Saved entries

******

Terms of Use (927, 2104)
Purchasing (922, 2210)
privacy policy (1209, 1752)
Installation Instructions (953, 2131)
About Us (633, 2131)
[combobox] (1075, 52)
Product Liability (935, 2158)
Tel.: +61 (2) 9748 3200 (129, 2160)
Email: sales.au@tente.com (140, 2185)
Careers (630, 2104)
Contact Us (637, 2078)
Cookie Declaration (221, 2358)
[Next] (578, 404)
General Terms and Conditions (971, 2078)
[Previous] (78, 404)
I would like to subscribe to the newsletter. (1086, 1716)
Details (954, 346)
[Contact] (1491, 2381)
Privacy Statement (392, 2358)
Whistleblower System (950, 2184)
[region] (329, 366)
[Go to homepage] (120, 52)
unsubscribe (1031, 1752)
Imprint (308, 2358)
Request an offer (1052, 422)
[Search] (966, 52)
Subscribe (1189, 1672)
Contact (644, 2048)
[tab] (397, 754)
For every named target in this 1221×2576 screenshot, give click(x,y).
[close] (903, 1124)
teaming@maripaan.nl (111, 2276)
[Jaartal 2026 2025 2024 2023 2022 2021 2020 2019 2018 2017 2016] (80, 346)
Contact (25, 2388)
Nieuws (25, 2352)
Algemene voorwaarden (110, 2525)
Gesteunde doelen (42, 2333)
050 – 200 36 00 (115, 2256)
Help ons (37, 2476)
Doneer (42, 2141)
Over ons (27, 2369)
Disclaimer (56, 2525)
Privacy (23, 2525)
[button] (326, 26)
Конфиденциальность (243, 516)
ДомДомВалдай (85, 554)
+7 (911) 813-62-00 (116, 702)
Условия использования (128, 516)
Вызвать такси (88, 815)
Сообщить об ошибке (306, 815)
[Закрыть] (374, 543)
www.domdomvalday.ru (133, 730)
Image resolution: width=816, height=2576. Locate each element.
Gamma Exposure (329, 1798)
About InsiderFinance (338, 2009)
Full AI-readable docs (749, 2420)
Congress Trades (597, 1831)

******

* [PROBLEM TO SOLVE] How many lines in the records hold the string "Terms"? Reply with the number alone.

* [SOLUTION TO THE PROBLEM] 2